Bill has been dean of academic affairs at the Columbia Journalism School for the past six years and will continue to be on the faculty. He is credited with overseeing the most dramatic transformation of the program’s curriculum in decades. The overhaul means students now have the flexibility to focus on topics ranging from data visualization to long-form digital journalism and interactive news design, in addition to traditional classes in reporting and writing. The changes recognize that the nature of the work journalists do requires a deeper relationship between journalists and audiences.
In 2011, Bill co-authored a report called “The Story So Far: What We Know About the Business of Digital Journalism,” which examined, among other things, online traffic and user engagement patterns. (Read it here: http://bit.ly/1jPfbm3)

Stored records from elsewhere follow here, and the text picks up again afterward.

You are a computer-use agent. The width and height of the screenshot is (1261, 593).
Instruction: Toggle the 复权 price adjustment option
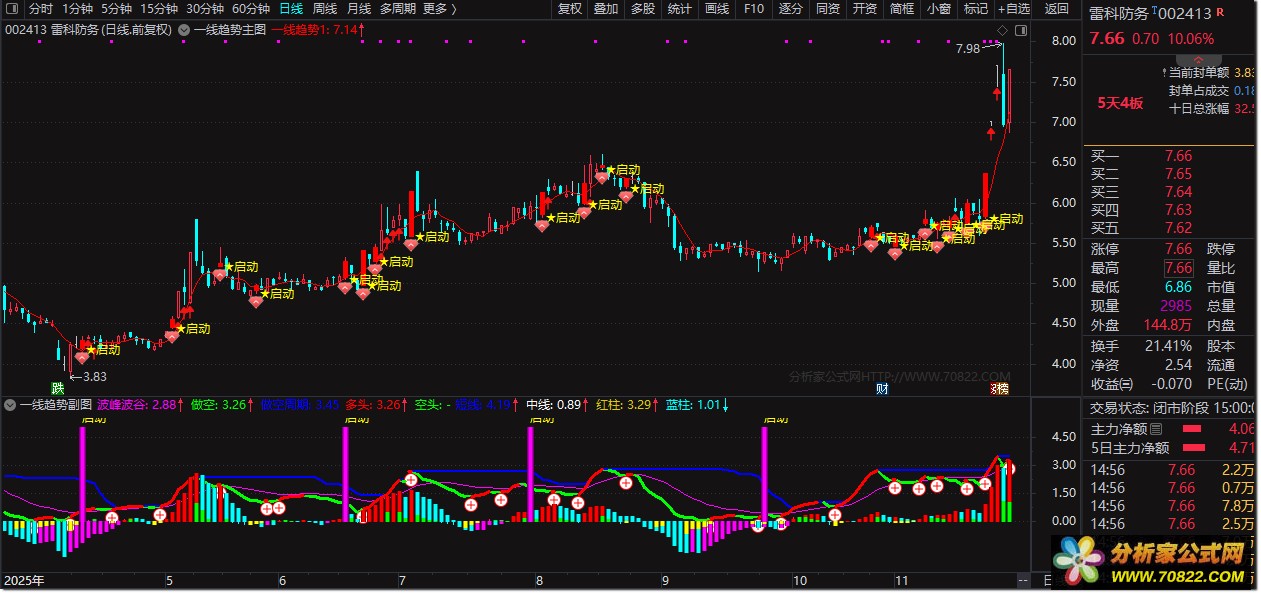coord(569,9)
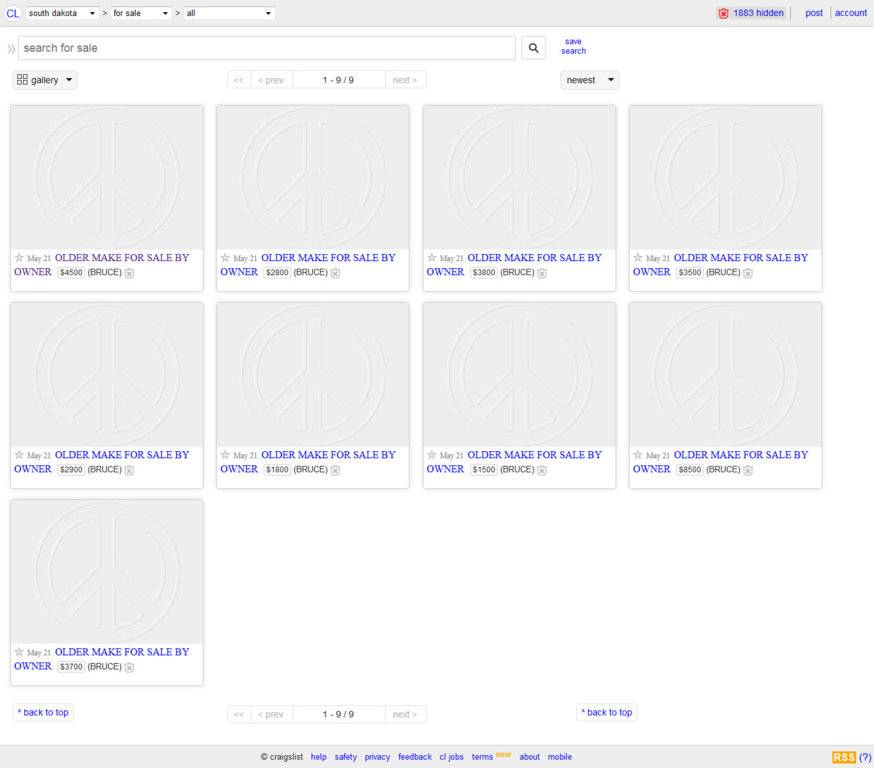The height and width of the screenshot is (768, 874).
Task: Open the $3500 listing's placeholder thumbnail
Action: click(x=725, y=178)
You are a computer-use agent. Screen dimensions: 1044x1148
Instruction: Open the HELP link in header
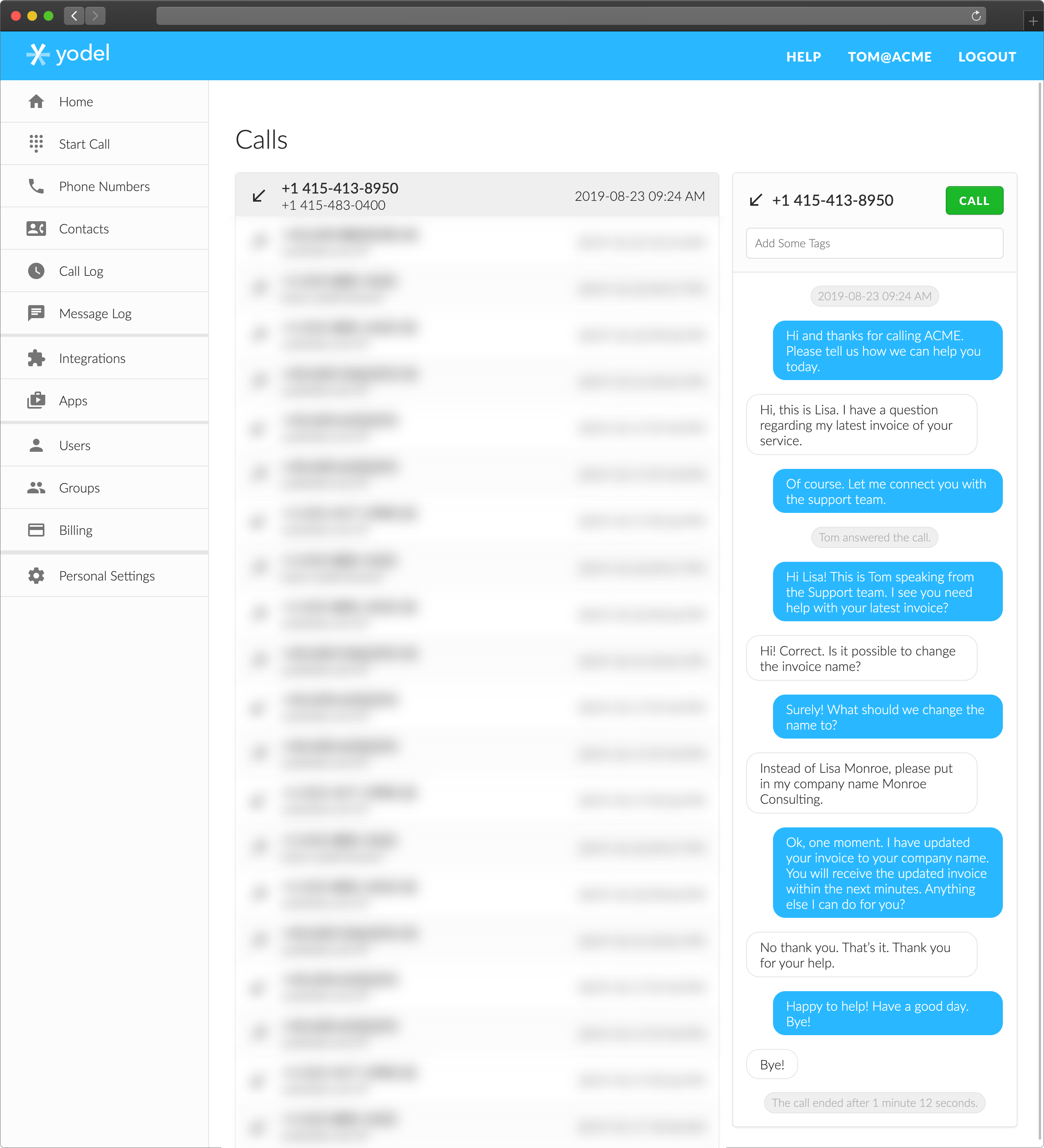804,57
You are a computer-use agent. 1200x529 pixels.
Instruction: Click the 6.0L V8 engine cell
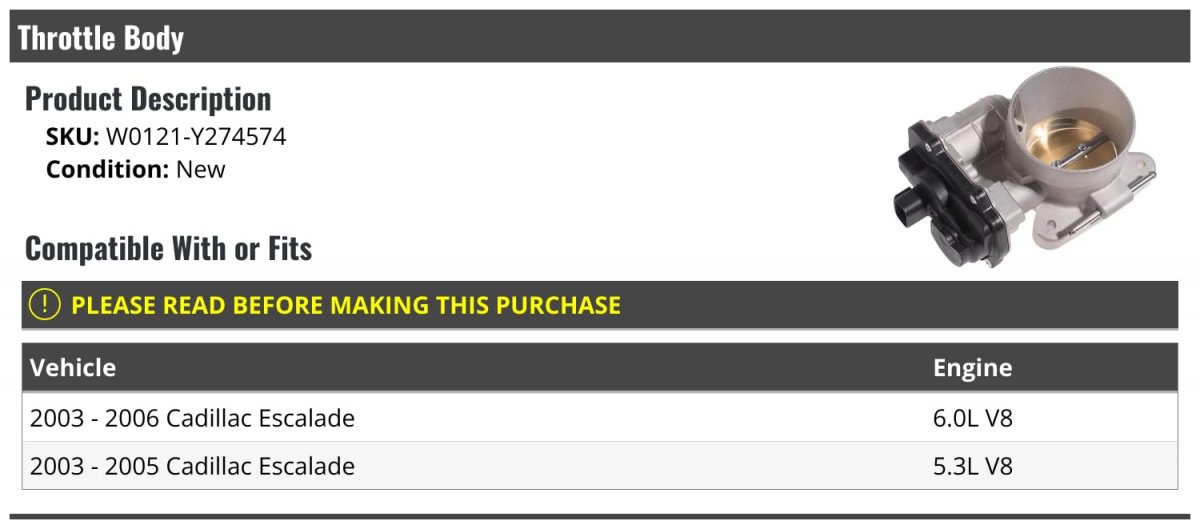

Bill previously spent 13 years at the Wall Street Journal, where he began as a Page One editor in 1995. After serving several roles, he became managing editor of WSJ Online in 2001. During his tenure, the number of Journal online subscribers doubled to more than one million. He was then promoted to deputy managing editor/news in 2007 before he went to Columbia.
Bill’s journalism career started in 1975 in Rome. He then worked at several newspapers, including the Baltimore News American and the Tampa Tribune. He was hired by the Miami Herald in 1985 where he became city editor and helped coordinate the paper’s Pulitzer Prize-winning coverage of Hurricane Andrew.
Please join us in welcoming Bill to Bloomberg News. He will start June 9 and report to Tim Quinson.